Records contained in a dataset »
····················

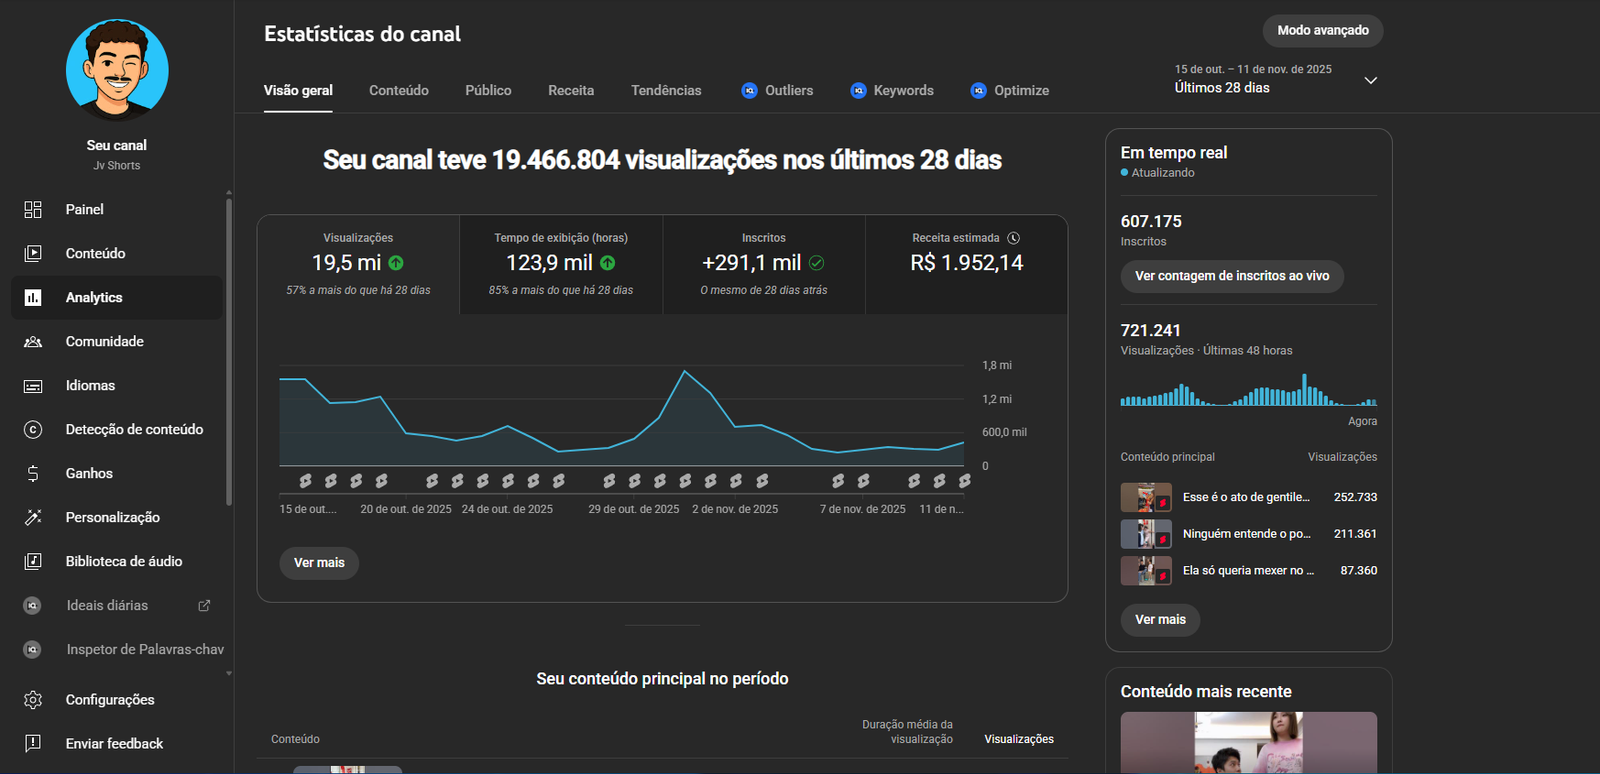
Task: Switch to the Público tab
Action: pos(488,90)
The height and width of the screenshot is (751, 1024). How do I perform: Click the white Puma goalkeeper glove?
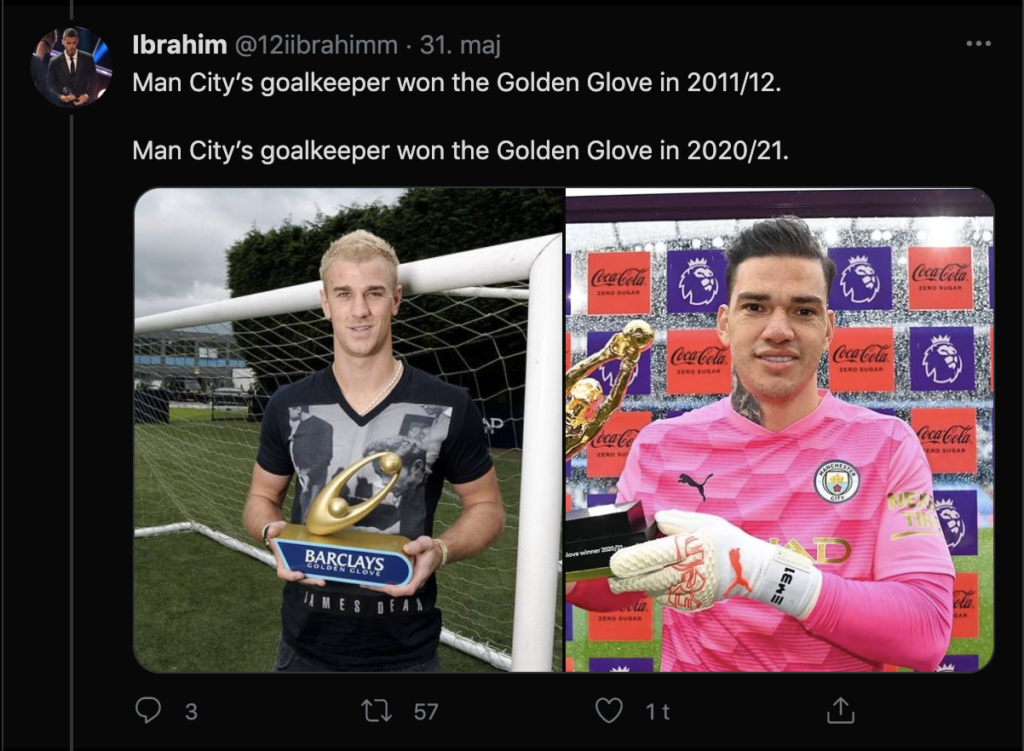[x=715, y=562]
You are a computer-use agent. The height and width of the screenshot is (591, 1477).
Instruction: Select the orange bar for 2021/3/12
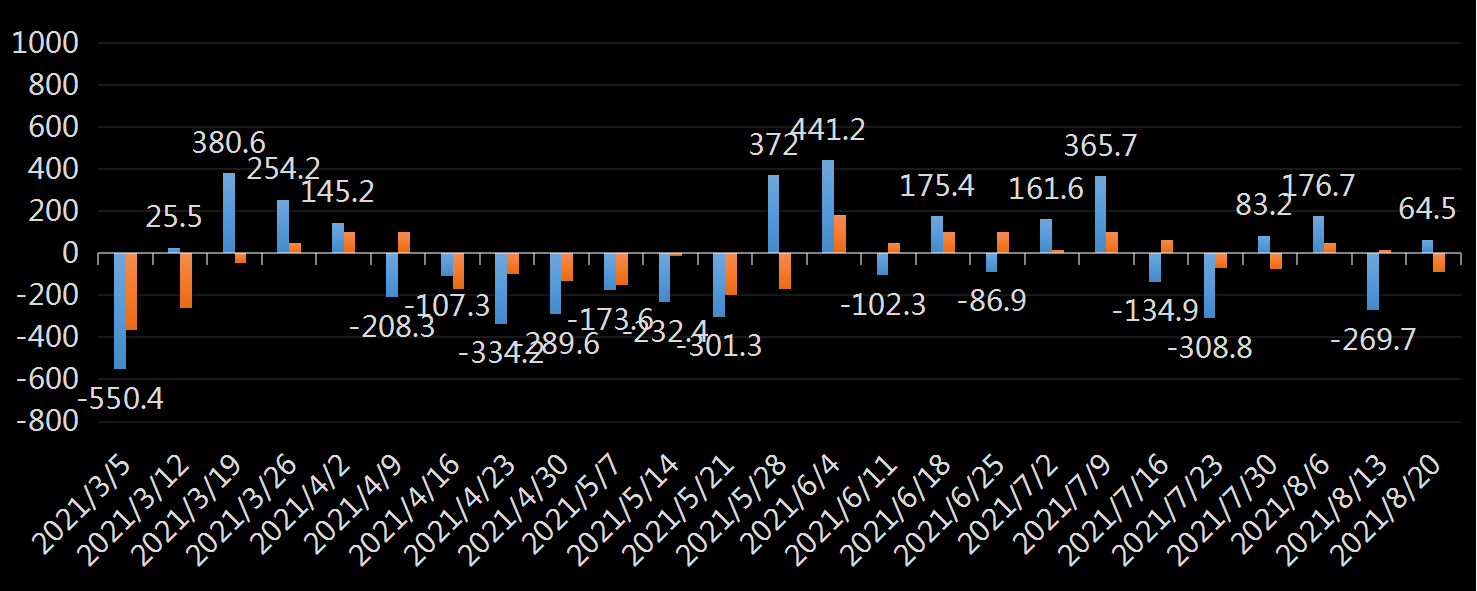(x=186, y=281)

····················

Exercise directions » Please repeat exactly the lines from the one containing "The height and width of the screenshot is (751, 1024)." through the end of the entries, both included, omitting pictures.

Exercise response »
The height and width of the screenshot is (751, 1024). How do I perform: Click the white Puma goalkeeper glove?
[x=715, y=562]
You are a computer-use agent. The height and width of the screenshot is (591, 1477).
Instruction: Select the orange bar for 2021/3/12
(x=186, y=281)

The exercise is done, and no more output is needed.